Interpretation: As from the above grid of graphs we can say that the sample function has really did a great job in sampling the data from the data set. If we look at the sample 2 the ouliers of these samples are not actually outliers in other samples.

`For example: An outlier, 5.2 ERA in sample 2,4,5 is actually not an outlier in the samples 1,3.`

Caught Stealing

CS_BP1 <- 
  ggplot(Sample1,aes(x='Sample1',y=Team_CS))+
  geom_boxplot(fill='lightblue',width=0.5,color='black')+
  theme_classic()

CS_BP2 <- 
  ggplot(Sample2,aes(x='Sample2',y=Team_CS))+
  geom_boxplot(fill='lightblue',width=0.5,color='black')+
  theme_classic()

CS_BP3 <- 
  ggplot(Sample3,aes(x='Sample3',y=Team_CS))+
  geom_boxplot(fill='lightblue',width=0.5,color='black')+
  theme_classic()

CS_BP4 <- 
  ggplot(Sample4,aes(x='Sample4',y=Team_CS))+
  geom_boxplot(fill='lightblue',width=0.5,color='black')+
  theme_classic()

CS_BP5 <- 
  ggplot(Sample5,aes(x='Sample5',y=Team_CS))+
  geom_boxplot(fill='lightblue',width=0.5,color='black')+
  theme_classic()

plot_grid(CS_BP1,CS_BP2,CS_BP3,CS_BP4,CS_BP5)

Interpretation: As from the above grid of graphs we can say that the sample function has really did a great job in sampling the data from the data set. If we look at the sample 1 the ouliers of these samples are not actually outliers in other samples.

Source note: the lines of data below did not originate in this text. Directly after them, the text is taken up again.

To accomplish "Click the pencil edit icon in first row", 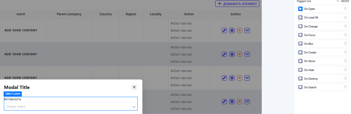I will click(x=224, y=30).
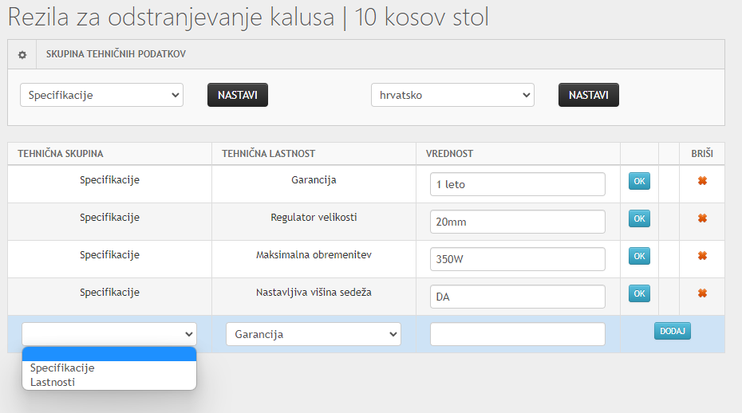Delete the Regulator velikosti row

702,218
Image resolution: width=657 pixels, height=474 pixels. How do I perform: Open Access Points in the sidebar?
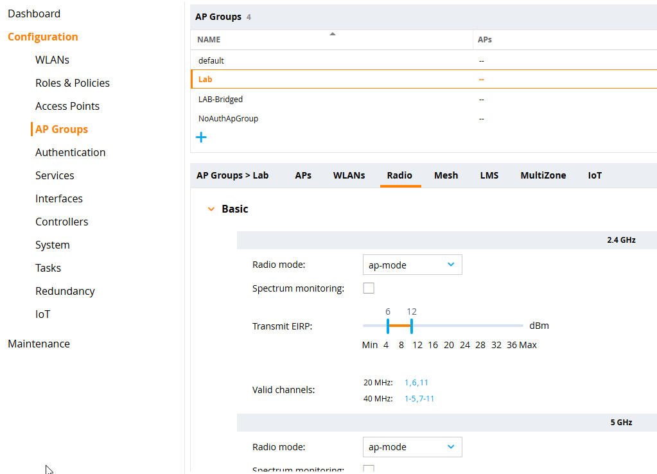(x=67, y=106)
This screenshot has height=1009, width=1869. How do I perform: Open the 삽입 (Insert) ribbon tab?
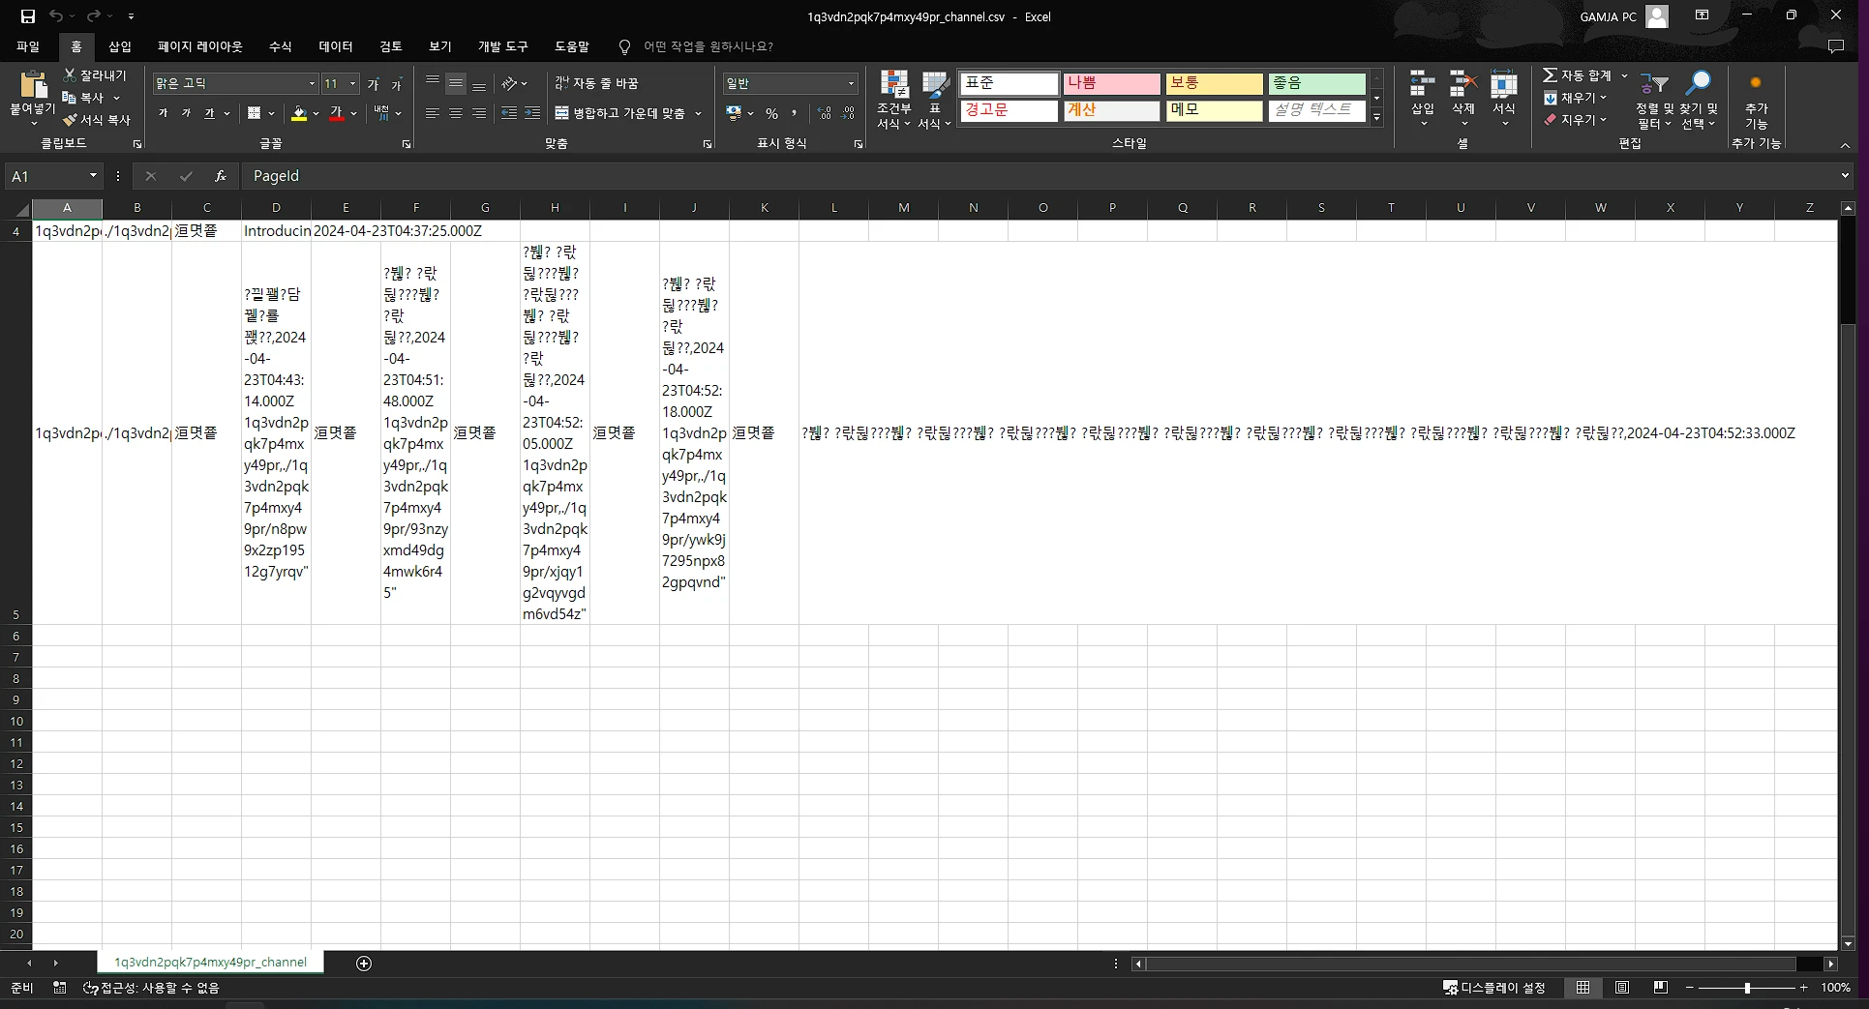(x=120, y=46)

`For example: An outlier, 52 CS in sample 1,2 is actually not an outlier in the samples 3,4,5.`

Monte Carlo Simulations

Lets try to simulate no.of home runs made by Los Angeles Angels in MLB.

set.seed(345)
Home_Runs <- lahman_data|>
  filter(franchID == 'ANA') |>
  select(franchID, HR)

#Define no.of simulations
Home_Runs <- na.omit(Home_Runs)
num_simulations <- 1000

HR_Simulated_Mean <- numeric(1000)

for(i in 1:num_simulations){
  Simulated_HR <- Home_Runs$HR[sample(length(Home_Runs$HR),replace = TRUE)]
  HR_Simulated_Mean[i] <- mean(Simulated_HR)
}

#These are the simulated mean of home runs of Los Angeles Angels.
head(HR_Simulated_Mean)

## [1] 174.8636 169.7273 161.1818 177.8182 157.6818 146.7273

Now lets visualize the above simulated mean Home Runs in histogram.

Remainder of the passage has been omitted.